耐えキャン△ in 笠取山

テントの設営を終え、コーヒーを淹れようとした時、事件は起こった。

テント泊でのんびりしようと笠取山に来た。笠取小屋なら登山口から2時間足らずで着くから、少々荷物が重くても問題ない。たっぷりの食材とアルコール類を用意した。昼間から飲んでもいいのだが、それよりはリンちゃんを真似て読書キャンプをしようと、本と椅子も担いでいくことにした。

お昼過ぎに到着し、誰もいないテント場にテントを張った。テントの横に椅子を設え、深く腰を下ろして本を読み始めたが、そうだそうだコーヒー飲みながら優雅に読書だと、まずはコーヒーを淹れようとしたのだった。

ガソリンストーブを持ち出し、ポンピングして圧力を加える。シュポシュポシュポと圧をかけているとき、突然ポンプノブがすっぽ抜けてしまった。ノブを差し直しても、以後はスカスカでまったく力が入らない。

分解したところ、どうやら内部のパッキンが外れてしまったようだ。しかしそのパッキンが見当たらない。底に落ちたかもとライトで内部を照らしてみたが、どうにも見つからない。予備パッキンを用意してあるような周到さは持ち合わせていない。

さて、どうするか。火が起こせないとなると、コーヒーが飲めないばかりでなく、夕飯も作れない。諦めて下山するのが常識的な判断かもしれないが、たったいま張り終えたばかりのテントを撤収するのは気が進まない。さっきまで登っていた登山道をとぼとぼ下ると思うとうんざりする。枯れ枝を集めてガソリンを撒けば焚火を起こせなくもないけど、さすがに直火はまずいだろう。緊急ビバークならしかたないかもしれないが、緊急でもなんでもないし、ここは小屋のテント場である。

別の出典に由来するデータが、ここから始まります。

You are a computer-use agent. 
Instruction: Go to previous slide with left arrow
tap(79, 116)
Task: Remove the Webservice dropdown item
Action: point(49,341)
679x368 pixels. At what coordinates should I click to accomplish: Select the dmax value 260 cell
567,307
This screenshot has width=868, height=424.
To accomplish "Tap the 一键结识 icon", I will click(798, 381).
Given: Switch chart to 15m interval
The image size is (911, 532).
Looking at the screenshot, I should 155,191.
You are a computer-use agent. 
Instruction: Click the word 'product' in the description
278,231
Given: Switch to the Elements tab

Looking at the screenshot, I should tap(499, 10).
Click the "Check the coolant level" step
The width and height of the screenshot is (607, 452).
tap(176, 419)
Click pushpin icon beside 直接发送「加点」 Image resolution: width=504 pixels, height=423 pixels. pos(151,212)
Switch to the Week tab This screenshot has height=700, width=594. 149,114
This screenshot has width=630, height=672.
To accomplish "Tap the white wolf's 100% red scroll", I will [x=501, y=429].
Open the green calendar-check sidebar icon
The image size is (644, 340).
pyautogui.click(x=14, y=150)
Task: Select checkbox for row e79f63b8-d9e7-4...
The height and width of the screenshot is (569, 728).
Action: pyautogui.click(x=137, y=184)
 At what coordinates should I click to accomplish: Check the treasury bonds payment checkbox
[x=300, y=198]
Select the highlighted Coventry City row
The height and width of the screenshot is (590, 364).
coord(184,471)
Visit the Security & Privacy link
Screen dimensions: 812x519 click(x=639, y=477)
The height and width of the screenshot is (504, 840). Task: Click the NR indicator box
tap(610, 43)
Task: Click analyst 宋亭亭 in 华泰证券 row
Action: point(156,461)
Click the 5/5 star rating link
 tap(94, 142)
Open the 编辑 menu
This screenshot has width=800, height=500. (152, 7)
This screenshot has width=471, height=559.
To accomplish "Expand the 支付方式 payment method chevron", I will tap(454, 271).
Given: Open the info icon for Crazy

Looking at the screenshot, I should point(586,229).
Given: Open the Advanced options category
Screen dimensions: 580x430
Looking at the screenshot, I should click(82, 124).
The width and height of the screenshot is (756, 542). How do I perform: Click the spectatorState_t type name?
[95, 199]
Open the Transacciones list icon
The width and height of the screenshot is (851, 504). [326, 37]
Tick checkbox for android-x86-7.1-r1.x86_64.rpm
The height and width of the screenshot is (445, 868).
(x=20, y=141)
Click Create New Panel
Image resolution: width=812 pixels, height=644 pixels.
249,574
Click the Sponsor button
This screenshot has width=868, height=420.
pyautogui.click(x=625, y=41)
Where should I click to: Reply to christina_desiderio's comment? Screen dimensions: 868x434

調理しなくても食べられる食料を数えてみた。先週のテント泊でまったく手をつけなかった行動食がザックに入れっぱなしになっている。そのことを忘れて今回も行動食を用意したから、お菓子類は豊富だ。生肉はさすがに食べられないが、野菜やチーズなら酒の肴になる。お腹が空いたらインスタントラーメンをボリボリ齧ったっていい。

いけるな。ひと晩くらいなら耐えられるだろう。いざとなったら飲まず食わずでも下山できる場所だから安全圏内だ。

こうして、ゆるキャンのつもりで来たのに、耐えキャンになってしまったのであった。

その後も、なんとか火を付けようとガソリンストーブと格闘してるうちに、日が傾いてきた。

ちょっくら歩いてくるか。小さな分水嶺まで行ってみよう。あそこなら小屋からすぐだし、見晴らしも良い。

小さな分水嶺は名前の通りの小さなピークだ。ここに降った雨は東は荒川へ、西は富士川へ、南は多摩川へと流れ至る。毎度ここに来ると、この山頂で立ちションしたら…と浪漫を感じるが、いまだ試したことはない。

夕暮れの日の光が、笠取山の西面を染めていく。防火帯を兼ねた幅広い登山道が一直線に山頂へと向かっている。南には富士山、西には奥秩父の山々。夕暮れの空はオレンジ色から濃い藍色へと移り変わっていく。明日も快晴だ。

陽が落ちて急に冷えてきた。テントへもどろう。

夕飯は、切っただけのキャベツと、切っただけのタマネギと、とろけていないとろけるチーズと、インスタントラーメンの具にするつもりだった味付けメンマを肴にして焼酎を飲んだ。

翌朝、夜明け前から起き出して出発だ。せっかくなので山頂にも登っておく。カメラを首にかけ、お菓子をポケットに突っ込んだ。2時間ほどでもどってくるから、これで十分だろう。

昨日は眺めていただけの登山道を、今日は登っていく。朝の空気は清涼で、富士山がくっきり見えている。周囲には誰もいない。

山頂からさらに先へ進み、最高点を通過して反対側へ降りた。ここから巻道でもどる。

多摩川の最初の一滴が滴る水干も、いまは冬枯れしていた。日当たりの良い場所に腰掛けて、ポケットから薄焼せんべいを取り出した。景色をぼんやり眺めつつ、せんべいをパリパリと齧り、たったひとりの山を満喫した。

寒くてひもじい思いもしたけれど、楽しい山だった。計画通りにはいかないところに旅の醍醐味はある。

あとはテント場へもどって撤収するだけだ。下山したらなにか温かいものを食べよう。